Goal of the exercise
Show every line below where "badge" can be found.

The records
- Opening Delimiter -

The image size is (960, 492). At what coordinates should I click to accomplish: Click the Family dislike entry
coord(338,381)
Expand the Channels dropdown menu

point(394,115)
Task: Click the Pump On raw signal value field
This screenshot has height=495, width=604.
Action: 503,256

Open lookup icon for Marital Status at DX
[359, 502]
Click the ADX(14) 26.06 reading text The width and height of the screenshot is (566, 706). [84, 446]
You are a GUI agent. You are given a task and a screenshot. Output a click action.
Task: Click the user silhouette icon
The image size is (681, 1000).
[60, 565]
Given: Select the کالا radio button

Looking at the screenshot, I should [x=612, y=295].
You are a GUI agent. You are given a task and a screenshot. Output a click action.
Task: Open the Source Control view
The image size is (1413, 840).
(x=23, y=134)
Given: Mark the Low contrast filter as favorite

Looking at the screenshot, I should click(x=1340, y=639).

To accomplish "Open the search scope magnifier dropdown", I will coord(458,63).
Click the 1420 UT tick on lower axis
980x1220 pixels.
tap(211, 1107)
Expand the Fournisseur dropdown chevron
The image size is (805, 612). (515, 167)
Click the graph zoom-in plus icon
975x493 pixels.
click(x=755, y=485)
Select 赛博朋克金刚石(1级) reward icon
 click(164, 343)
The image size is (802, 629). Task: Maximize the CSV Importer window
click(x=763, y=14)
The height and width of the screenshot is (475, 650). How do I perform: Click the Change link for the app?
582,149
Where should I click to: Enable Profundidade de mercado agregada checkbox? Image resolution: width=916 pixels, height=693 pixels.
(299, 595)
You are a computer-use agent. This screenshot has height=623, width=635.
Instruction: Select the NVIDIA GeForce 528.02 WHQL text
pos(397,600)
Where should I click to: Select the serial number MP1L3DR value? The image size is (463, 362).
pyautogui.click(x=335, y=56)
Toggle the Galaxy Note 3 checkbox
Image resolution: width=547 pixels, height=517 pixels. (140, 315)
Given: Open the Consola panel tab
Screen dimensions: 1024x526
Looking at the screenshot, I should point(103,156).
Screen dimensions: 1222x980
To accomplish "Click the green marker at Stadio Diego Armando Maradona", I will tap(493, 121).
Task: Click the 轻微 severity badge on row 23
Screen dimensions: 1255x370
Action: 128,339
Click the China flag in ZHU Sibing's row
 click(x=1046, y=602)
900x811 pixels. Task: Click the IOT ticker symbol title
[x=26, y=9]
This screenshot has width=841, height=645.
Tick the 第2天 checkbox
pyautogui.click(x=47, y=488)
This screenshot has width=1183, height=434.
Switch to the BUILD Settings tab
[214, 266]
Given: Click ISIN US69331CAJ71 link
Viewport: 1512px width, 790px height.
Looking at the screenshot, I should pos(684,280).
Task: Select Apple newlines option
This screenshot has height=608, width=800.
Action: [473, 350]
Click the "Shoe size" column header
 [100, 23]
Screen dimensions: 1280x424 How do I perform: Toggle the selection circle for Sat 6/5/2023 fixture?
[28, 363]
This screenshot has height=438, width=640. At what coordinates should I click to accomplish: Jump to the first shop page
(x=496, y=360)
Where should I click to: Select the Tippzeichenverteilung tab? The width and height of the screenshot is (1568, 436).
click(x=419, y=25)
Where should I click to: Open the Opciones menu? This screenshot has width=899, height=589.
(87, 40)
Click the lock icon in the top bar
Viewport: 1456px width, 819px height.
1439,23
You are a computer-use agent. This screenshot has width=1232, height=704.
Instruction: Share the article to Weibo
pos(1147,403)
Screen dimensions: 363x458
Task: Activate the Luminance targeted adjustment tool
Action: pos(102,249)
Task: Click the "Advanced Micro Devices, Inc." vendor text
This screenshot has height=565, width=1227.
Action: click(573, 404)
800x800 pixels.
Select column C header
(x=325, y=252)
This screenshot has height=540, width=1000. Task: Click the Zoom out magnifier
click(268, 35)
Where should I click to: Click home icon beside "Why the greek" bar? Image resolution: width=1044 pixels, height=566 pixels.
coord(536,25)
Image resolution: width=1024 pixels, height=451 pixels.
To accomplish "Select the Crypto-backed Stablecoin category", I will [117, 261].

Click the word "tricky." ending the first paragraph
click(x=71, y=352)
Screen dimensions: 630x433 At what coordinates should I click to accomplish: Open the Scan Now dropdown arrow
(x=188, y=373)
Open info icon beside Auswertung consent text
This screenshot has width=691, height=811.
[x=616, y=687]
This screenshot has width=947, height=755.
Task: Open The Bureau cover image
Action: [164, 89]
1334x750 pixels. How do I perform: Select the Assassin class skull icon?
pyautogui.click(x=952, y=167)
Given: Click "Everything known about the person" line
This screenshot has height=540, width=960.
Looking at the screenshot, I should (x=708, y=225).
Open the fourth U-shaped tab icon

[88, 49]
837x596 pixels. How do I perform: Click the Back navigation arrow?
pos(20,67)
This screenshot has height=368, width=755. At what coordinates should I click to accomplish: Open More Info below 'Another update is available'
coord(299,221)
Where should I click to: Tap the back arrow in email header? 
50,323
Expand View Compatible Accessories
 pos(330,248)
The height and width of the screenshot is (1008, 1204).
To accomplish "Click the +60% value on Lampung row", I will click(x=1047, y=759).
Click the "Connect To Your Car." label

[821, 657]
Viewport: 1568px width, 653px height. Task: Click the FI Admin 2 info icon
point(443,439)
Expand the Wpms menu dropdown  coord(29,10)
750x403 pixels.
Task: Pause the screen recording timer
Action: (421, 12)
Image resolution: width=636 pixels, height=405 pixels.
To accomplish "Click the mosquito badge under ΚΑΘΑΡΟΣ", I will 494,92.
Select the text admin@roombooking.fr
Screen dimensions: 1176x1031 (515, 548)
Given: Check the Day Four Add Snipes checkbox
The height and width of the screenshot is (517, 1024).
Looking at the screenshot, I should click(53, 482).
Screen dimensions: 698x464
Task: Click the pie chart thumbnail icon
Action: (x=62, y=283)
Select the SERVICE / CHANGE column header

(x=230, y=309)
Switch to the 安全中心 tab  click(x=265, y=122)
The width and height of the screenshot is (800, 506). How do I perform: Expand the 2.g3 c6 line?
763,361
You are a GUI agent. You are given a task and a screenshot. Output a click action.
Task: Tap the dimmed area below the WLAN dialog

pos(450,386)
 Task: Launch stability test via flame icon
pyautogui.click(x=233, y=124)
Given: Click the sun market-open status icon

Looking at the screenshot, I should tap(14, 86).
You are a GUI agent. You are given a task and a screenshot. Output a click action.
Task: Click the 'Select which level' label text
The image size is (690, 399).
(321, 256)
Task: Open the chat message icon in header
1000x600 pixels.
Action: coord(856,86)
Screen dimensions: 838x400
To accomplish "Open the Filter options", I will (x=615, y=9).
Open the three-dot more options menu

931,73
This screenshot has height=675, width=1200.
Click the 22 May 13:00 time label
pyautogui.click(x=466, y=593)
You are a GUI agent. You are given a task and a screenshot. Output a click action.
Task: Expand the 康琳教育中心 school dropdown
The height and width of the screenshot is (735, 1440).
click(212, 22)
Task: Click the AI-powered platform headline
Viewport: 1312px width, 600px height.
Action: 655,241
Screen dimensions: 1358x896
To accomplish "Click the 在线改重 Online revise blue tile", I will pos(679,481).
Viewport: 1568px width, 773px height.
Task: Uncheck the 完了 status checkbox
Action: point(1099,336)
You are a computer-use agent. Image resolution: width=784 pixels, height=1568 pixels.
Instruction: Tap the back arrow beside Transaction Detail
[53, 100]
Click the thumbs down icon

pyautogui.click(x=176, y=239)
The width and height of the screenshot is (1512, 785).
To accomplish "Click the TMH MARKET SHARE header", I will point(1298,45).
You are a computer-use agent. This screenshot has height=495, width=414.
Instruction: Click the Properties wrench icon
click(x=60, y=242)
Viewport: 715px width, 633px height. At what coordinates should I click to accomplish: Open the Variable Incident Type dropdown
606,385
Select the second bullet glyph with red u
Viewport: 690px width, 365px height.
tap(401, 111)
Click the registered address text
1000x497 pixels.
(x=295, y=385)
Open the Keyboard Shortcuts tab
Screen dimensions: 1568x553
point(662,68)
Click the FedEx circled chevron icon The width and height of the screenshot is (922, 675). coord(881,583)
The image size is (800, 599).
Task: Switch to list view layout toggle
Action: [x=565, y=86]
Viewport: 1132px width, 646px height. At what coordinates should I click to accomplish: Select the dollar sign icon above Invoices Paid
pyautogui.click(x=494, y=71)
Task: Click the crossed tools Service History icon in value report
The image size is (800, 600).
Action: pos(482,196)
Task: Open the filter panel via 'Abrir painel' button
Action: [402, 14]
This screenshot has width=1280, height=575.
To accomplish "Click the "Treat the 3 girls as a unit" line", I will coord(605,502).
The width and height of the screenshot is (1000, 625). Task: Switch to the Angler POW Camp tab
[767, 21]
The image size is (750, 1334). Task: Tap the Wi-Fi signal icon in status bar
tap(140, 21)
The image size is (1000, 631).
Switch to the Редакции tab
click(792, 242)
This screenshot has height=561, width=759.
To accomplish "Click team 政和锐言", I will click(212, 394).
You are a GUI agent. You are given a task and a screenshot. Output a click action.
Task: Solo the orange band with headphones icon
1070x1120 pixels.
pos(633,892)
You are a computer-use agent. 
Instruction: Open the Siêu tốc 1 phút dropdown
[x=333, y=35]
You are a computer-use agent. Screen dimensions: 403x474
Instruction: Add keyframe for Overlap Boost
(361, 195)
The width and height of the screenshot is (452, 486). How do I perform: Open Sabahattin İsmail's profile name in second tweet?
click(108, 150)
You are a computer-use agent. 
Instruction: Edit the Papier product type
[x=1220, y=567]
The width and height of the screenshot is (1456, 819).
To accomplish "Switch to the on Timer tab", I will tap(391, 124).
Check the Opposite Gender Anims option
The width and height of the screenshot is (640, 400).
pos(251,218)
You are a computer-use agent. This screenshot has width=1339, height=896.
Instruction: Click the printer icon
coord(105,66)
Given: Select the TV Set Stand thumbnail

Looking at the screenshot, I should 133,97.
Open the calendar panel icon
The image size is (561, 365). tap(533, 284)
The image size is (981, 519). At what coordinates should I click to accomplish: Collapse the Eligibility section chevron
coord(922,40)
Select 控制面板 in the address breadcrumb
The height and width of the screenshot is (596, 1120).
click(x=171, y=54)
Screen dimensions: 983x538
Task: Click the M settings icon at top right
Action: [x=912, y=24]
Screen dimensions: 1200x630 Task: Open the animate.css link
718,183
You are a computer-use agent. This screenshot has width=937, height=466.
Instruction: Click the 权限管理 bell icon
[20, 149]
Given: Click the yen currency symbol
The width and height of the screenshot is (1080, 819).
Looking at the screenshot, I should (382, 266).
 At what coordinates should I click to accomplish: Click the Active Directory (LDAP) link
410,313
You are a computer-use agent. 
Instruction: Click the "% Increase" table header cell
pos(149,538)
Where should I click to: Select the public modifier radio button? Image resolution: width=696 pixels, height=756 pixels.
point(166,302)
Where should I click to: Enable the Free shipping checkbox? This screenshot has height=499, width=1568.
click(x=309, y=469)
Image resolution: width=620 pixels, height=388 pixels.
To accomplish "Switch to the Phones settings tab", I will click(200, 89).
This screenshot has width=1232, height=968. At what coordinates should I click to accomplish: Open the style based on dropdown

- Closing Delimiter -

Answer for the task
Task: Click the 轻微 severity badge on row 23
To accomplish "Click the mosquito badge under ΚΑΘΑΡΟΣ", I will 494,92.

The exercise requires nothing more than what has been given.